Task description ->
Transcribe the records below line by line, exactly as they read.

[[ Supplied records open ]]

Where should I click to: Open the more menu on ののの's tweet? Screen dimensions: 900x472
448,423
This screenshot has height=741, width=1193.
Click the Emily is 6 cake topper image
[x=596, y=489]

[[ Supplied records closed ]]

Solution to this problem ->
Where should I click to: Open the more menu on ののの's tweet? Screen dimensions: 900x472
448,423
This screenshot has height=741, width=1193.
Click the Emily is 6 cake topper image
[x=596, y=489]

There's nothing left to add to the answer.